塩分・血圧によるレニン遺伝子転写調節機構のin vivo解析

2000 Fiscal Year Annual Research Report

• Project/Area Number: 12470212
• Research Institution: Tokai University
• Principal Investigator: 松阪 泰二 東海大学, 総合医学研究所, 講師 (50317749)
• Keywords: メサンジウム細胞 / キメラマウス / 血圧 / 細胞増殖 / レニン / AT1受容体 / アンジオテンシン / 糸球体

Research Abstract

本研究では、キメラマウスの腎臓での解析を伴うが、腎臓は心臓や血管に比べてはるかに組織構築の複雑な臓器で、キメラマウスでの解析が困難であると予想され、この点が、全プロジェクトの成否を決定する重要なポイントである。

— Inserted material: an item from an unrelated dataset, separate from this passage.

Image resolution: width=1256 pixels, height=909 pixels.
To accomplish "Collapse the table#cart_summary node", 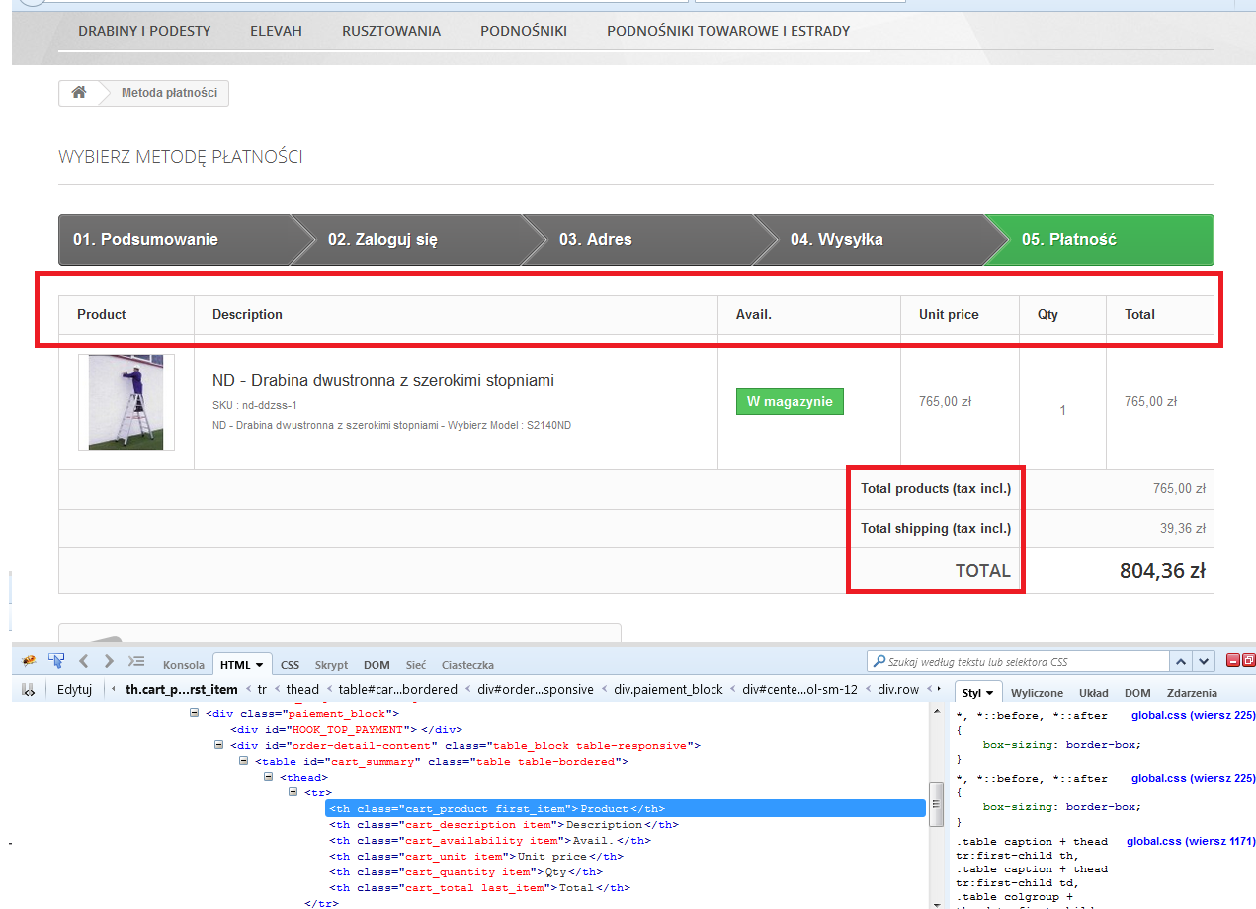I will 244,762.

そこで、キメラマウスの腎臓の解析の方法論を確立することを1つの目的に、全身にlacZを発現するROSA26(ROSA)トランスジェニックマウスと1型アンジオテンシン(A)II受容体(AT1)欠損マウスから由来する細胞から構成されるキメラマウス(Agtr1a-/-【tautomer】ROSA)を用いた次のような実験を行った。
正常マウスにAIIを投与すると血圧が上昇し、メサンジウム細胞が増殖するが、この増殖はAIIのメサンジウム細胞への直接作用に起因するものか、血圧など全身の環境を反映するものか不明であった。Agtr1a-/-【tautomer】ROSAにAIIを持続注入すると、AT1欠損細胞のみから構成される糸球体も、ROSA細胞のみから構成される糸球体も、同一個体内では同程度の増殖をしめし、その程度は血圧と相関した。したがって、糸球体細胞の増殖はAIIの直接刺激ではなく、体血圧と密接に関係する非局所的要因(例えば、糸球体内圧)が決定しているものと考えられた。
上記の実験は、体血圧の調節機構を研究する本プロジェクトの重要性を強調するものであるが、同時にROSAを用いたキメラマウスの腎臓において形態のみから細胞の種類を同定が困難であることを経験させるものでもあった。またROSAマウスの中には、繁殖が低下しているものがあり、また胞胚採取用のROSAマウスコロニーを維持する労力も甚大である。これらの問題を考慮すれば、平滑筋細胞特異的プロモーターで発現されるマーカー遺伝子をES細胞に導入することにより、ES細胞由来の細胞を同定した方が、より効率的であると思われる。現在、この実験方法のマイナーな変更に基づきベクターを構築中である。

Research Products

• [Publications] 松阪泰二 他: "Dual renin gene targeting by Cre-mediated inter-chromosomal recombination."Genomics. 64. 127-131 (2000)
• [Publications] 松阪泰二 他: "Angiotensin II as a player in fibrosis."Nephrology, Dialysis, Transplantation.. 15(Suppl6). 64-65 (2000)